As part of the course, many of the students use simulations to describe genetic processes, but others have used them to study population biology and evolution as well.
Freedberg began using computer simulation modeling to teach population evolution several semesters ago. The programs work by running a series of loops representing population situations.
As students continue to build off the coding done in previous semesters, their programs have begun to reach surprising levels of sophistication and usefulness.
“The students are impressively autonomous on these programs,” says Freedberg. While he guides their research questions and helps them interpret their results, the students have to be creative in their writing of programs.
Elaine Rood ’15, for example, worked with Freedberg through the college’s Collaborative Undergraduate Research and Inquiry (CURI) program to develop a computer program that starts with two populations of a species that are identical except for their sex ratio. The program loops through these populations’ many lifecycles until one of the populations goes extinct. The results illustrate how the sex ratio of a population affects its competitive ability.
Her program might, for instance, start with one population of butterflies that has more females than males, while the other has an equal sex ratio. She would simulate these butterflies living for many generations until one of the populations goes extinct — a sort of survival of the fittest.
“It’s exciting when you’ve been debugging for a long time and your code finally works like it’s supposed to. Then you actually get to see your results, which can be really interesting,” Rood says.
The simulations can be made less hypothetical by including real genetic and ecological parameters. “The results of these simulations may shed light on processes that would be impossible to study in living populations,” says Freedberg.
The evolution of these programs occurs not only through Freedberg’s courses, but also through individual student research opportunities.
Under Freedberg’s advisement, Spencer Debenport ‘10 took the backbone of a model that examined sex ratio theory and incorporated genetics into it. Incorporating genetics the program “allows us to make important insights into how sex determining systems evolve,” says Freedberg.
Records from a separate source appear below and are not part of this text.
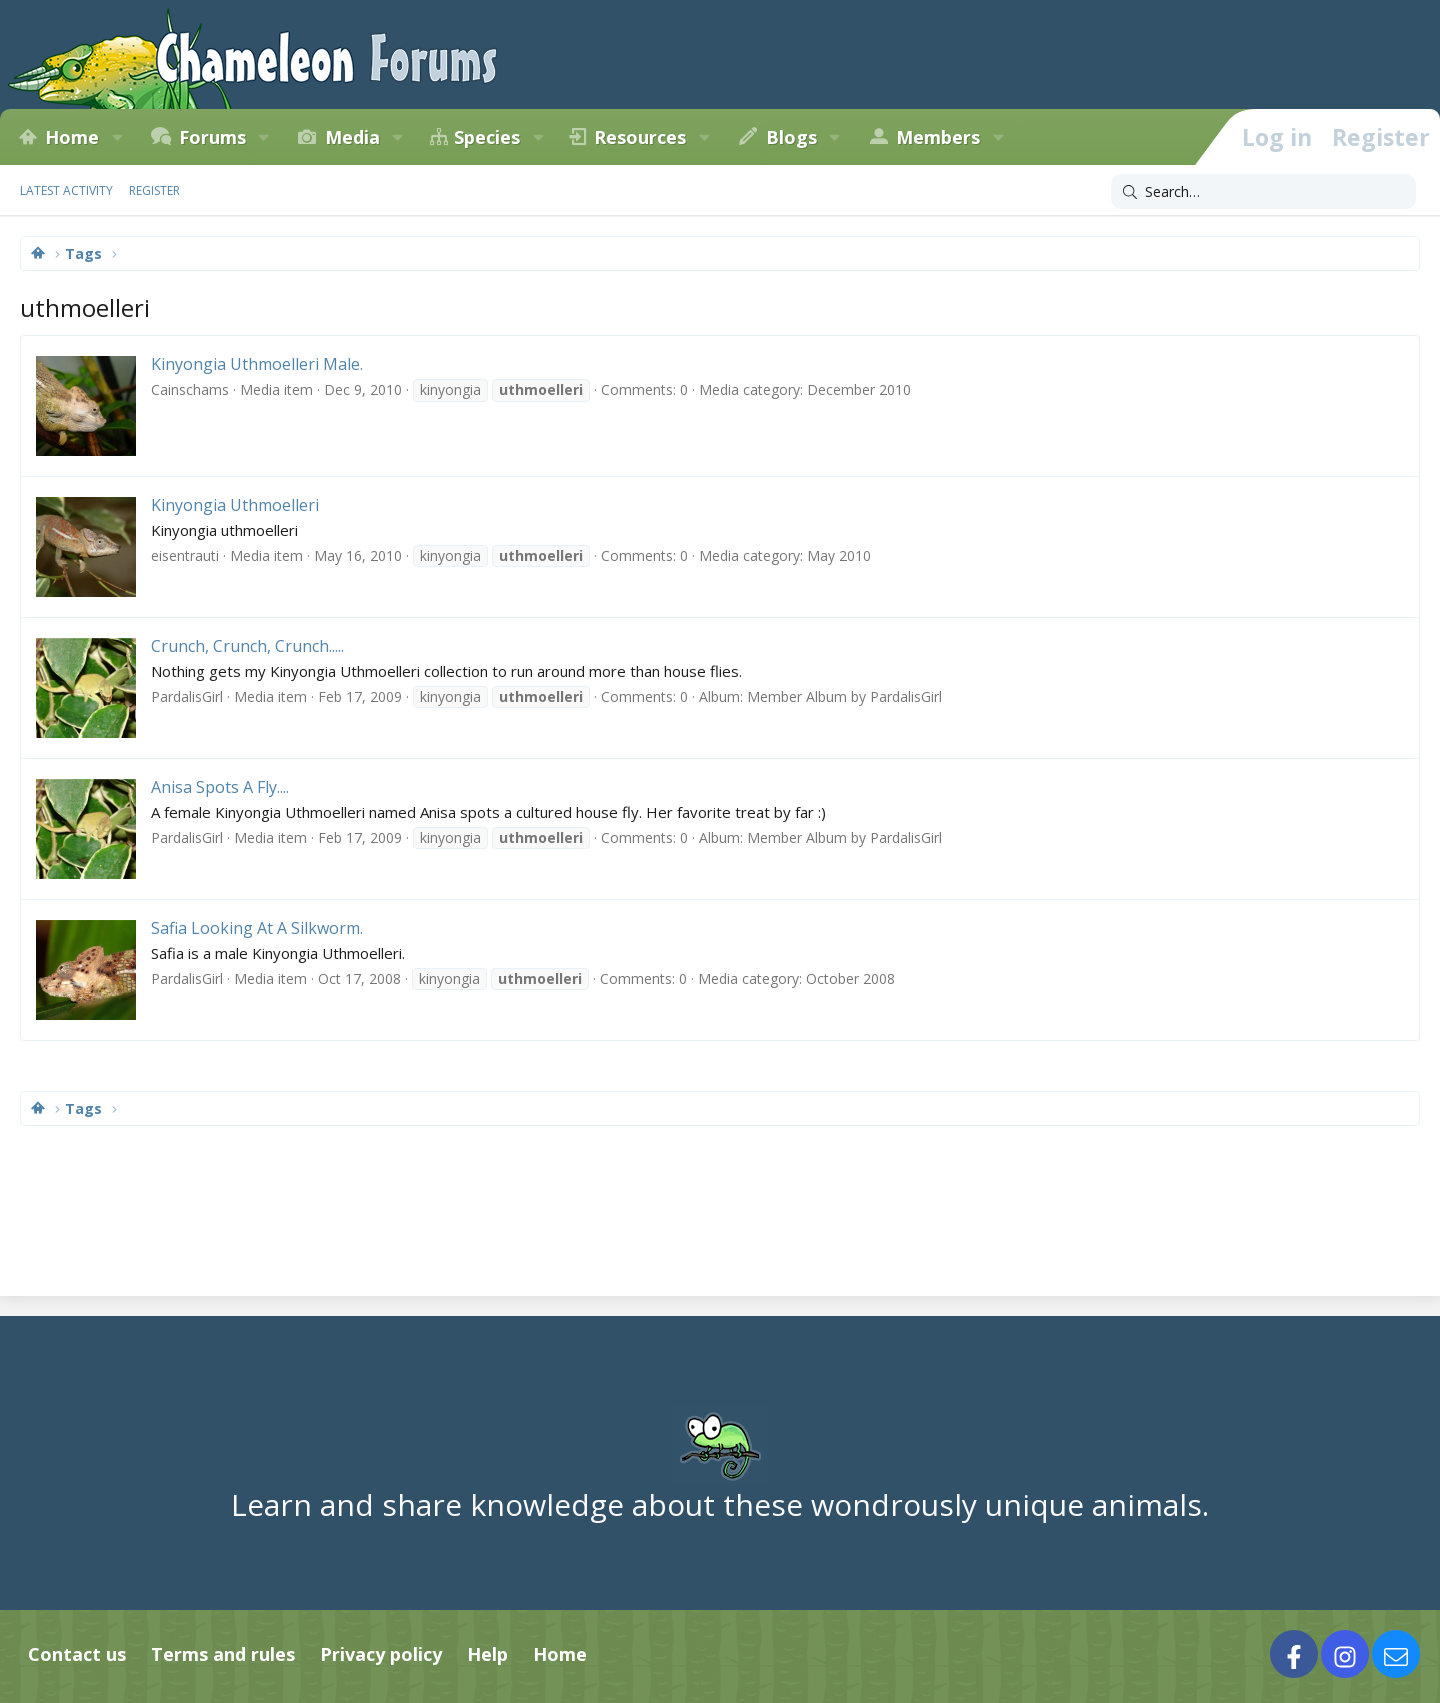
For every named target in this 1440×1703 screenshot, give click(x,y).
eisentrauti (185, 555)
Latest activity (66, 190)
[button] (117, 137)
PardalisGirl (187, 696)
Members (938, 137)
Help (487, 1654)
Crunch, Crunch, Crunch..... (247, 646)
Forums (212, 137)
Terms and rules (223, 1654)
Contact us (77, 1654)
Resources (640, 137)
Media (352, 137)
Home (72, 137)
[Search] (1263, 192)
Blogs (791, 137)
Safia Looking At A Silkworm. (257, 928)
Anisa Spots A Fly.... (220, 787)
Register (154, 190)
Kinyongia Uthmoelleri (235, 505)
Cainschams (190, 389)
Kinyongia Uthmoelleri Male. (257, 364)
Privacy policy (381, 1654)
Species (487, 137)
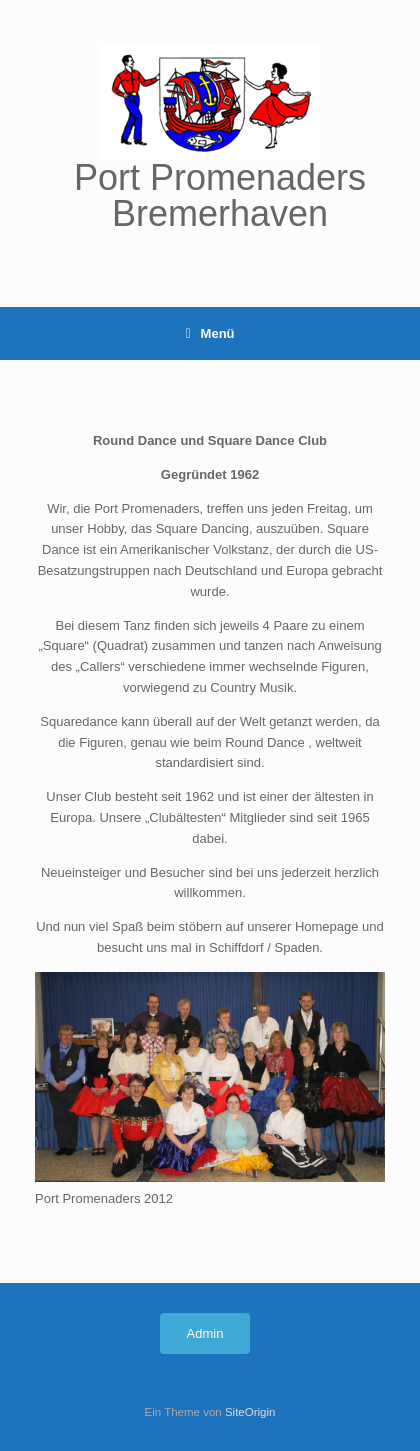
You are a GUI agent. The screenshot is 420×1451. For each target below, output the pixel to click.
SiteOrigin (250, 1412)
Debenport and Freedberg’s research was published in the Journal of Evolutionary Biology earlier this year.
Most recently, Rood repurposed the model from Debenport and began studying systems characterized by uniparental sex ratio distortion, a widespread phenomenon potentially associated with the success of some invasive species.
Freedberg says that in the future he hopes to write a grant proposal to fund student research centered around this program. He also hopes to integrate computer simulation modeling as a study system that will allow students to work on a range of questions that couldn’t be addressed with living organisms.
“This type of freedom can really get students excited about biology because their methodology is only constrained by their imagination,” says Freedberg.